Brasilien ist das Fußball-Land, auch ohne WM 2006 Sieg

Brasilien ist nicht arm an Fußballtriumphen. Aber ein entscheidender fehlt. Seine Bewohner können schreien und heulen, das Endspiel der Fußballweltmeisterschaft 1950 hat Brasilien nicht gewonnen. Kaum ein anderes Spielergebnis hat einen so starken und fortwährenden Einfluß auf das Seelenleben einer ganzen Nation gehabt.  „Der britische Journalist Alex Bellos portraitiert Lateinamerikas größtes Land durch die Brille seiner Fußballleidenschaft. In Brasilien, so schreibt er im Vorwort, werden sogar Särge noch mit Clubabzeichen versehen, haben selbst Ölplattformen Fußballfelder, und die Mitgliedschaft in einem Fußballverein kann sich als ausgesprochen nützlich erweisen, wenn man ins Parlament gewählt werden möchte. Bellos ist Korrespondent des britischen Guardian und nähert sich dem Objekt seines Interesses als Reporter: Das Fußballstadion, das genau auf der Äquatorlinie gebaut wurde, die Verbindung von Wettkampf und Schönheitskonkurrenz, die kleine Stadt mit der viel zu großen Arena oder die unglücklichen brasilianischen Kicker auf den Faröer-Inseln. (…). Gleichzeitig liefert er eine Geschichte und Soziologie des brasilianischen Fußballs. Ein britischer Einwanderer hatte 1894 zwei Bälle ins Land gebracht, der Sport der weißen Elite war bei den städtischen Armen schnell ungeheuer beliebt und bereits 1910 der populärste Sport des Landes. Geschichten zu erzählen gibt es da genug, von Spielern und Fans, vom Autofußball gut betuchter Börsianer und einer eigenständigen Variante des Spiels der Pareci-Indianer, über Glauben und Aberglauben im Fußball bis hin zum Besuch bei dem Mann, der die Spielerbekleidung für das brasilianische Team zur Weltmeisterschaft 1954 entworfen hat und heute Uruguays Mannschaft die Daumen drückt. Ganz zu schweigen vom legendären „Garrincha“, dem gezielt ins Establishment aufgestiegenen „Pele“-dem skrupellosen Clubdirektor und Parlamentsabgeordneten „Eurico“ und von Ricardo Teixera, dem immer seinen eigenen Vorteil im Auge habenden Präsidenten des brasilianischen Fußballverbandes.Bellos hat Fußballgeschichte(n) und ein wunderbares Buch über die brasilianische Lebensart geschrieben. Am Ende begreift man, warum das Land vom Fußball so fasziniert ist, dass die unerwartete Niederlage gegen Uruguay 1950 bis heute eine morbide Faszination ausübt.“ (Renate Wilke-Launer/www.der-ueberblick.de).

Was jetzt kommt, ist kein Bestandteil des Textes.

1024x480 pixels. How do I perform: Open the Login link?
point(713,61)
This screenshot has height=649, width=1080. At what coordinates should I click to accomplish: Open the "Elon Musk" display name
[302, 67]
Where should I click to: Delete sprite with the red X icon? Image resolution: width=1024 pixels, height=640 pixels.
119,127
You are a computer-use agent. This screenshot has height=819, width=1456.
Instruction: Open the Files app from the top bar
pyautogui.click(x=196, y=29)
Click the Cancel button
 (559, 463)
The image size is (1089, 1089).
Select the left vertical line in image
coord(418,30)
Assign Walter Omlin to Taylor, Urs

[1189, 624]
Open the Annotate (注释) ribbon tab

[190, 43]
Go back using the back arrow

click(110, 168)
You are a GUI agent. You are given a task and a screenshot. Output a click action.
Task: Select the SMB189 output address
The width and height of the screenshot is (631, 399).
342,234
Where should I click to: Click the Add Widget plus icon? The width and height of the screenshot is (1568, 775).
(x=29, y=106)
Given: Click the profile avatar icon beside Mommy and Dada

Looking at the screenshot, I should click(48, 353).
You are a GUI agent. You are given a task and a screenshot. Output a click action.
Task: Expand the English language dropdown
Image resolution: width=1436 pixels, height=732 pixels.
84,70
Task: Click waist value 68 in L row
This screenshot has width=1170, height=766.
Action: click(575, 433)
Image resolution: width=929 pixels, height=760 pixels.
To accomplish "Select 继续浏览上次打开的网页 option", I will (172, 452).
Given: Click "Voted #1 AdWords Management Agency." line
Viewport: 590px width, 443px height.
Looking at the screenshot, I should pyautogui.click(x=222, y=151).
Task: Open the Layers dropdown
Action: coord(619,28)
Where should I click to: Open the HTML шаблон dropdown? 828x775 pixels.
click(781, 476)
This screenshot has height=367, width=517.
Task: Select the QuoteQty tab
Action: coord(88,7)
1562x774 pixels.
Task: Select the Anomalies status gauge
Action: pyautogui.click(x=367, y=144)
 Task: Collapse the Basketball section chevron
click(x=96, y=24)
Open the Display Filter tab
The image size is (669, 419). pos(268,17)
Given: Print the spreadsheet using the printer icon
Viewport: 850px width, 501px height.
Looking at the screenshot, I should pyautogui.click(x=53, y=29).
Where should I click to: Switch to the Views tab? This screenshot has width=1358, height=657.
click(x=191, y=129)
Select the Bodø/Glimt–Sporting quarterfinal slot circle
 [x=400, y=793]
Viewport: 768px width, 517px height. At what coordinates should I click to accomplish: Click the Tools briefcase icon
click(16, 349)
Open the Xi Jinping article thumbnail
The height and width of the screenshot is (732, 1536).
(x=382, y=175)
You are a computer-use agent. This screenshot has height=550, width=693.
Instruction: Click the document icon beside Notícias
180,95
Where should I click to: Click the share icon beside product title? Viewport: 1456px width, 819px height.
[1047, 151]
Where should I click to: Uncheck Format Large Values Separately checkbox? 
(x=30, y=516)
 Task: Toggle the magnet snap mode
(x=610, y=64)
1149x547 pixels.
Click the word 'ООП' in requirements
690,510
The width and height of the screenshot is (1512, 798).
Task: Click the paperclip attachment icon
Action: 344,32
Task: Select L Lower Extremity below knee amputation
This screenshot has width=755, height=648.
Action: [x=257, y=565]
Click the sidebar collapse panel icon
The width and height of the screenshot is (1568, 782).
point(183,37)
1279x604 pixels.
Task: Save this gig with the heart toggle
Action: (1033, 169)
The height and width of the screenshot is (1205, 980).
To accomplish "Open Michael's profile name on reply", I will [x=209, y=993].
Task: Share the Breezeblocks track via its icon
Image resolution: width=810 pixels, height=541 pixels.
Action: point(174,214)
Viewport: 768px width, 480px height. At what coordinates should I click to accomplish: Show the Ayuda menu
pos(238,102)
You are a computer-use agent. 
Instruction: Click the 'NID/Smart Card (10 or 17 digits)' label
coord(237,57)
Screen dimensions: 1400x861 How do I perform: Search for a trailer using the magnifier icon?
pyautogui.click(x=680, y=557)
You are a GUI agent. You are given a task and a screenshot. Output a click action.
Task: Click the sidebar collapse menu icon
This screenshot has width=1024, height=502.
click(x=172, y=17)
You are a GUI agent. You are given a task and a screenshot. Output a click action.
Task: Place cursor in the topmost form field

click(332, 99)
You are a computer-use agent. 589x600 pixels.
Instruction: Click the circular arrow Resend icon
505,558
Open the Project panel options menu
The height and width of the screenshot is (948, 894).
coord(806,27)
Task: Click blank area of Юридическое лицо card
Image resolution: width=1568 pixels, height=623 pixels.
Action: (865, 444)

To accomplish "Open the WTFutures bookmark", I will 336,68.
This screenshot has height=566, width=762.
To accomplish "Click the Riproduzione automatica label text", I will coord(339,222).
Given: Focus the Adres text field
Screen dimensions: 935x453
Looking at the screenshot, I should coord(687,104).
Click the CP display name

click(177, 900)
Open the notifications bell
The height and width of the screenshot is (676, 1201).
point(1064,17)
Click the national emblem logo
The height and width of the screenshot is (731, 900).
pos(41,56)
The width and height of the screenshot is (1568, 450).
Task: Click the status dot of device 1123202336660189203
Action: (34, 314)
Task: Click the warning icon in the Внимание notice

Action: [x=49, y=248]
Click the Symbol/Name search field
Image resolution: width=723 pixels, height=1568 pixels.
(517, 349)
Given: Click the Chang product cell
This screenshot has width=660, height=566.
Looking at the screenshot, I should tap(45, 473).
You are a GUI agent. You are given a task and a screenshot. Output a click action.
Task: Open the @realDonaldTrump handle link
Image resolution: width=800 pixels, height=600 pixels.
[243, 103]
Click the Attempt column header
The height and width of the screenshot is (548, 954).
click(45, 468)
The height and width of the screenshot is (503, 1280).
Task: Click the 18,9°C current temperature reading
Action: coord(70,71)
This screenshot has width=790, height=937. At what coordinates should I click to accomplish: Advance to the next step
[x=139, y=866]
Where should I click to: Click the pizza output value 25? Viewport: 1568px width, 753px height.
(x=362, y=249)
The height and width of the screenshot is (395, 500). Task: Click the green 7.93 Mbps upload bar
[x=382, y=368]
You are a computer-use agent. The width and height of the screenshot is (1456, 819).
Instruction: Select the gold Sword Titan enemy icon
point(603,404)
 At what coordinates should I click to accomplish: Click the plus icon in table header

Alex Bellos, geb. 1970, der sich selbst als Fußballnarr bezeichnet, hat während seiner Tätigkeit als Südamerika-Korrespondent für den „Guardian“ und den „Observer“ vier Jahre lang die Geschichte des brasilianischen „Futebol“ bis ins kleinste Detail recherchiert.
Alex Bellos: Futebol. Fußball. Die brasilianische Kunst des Lebens. Fischer  2005; 9.95.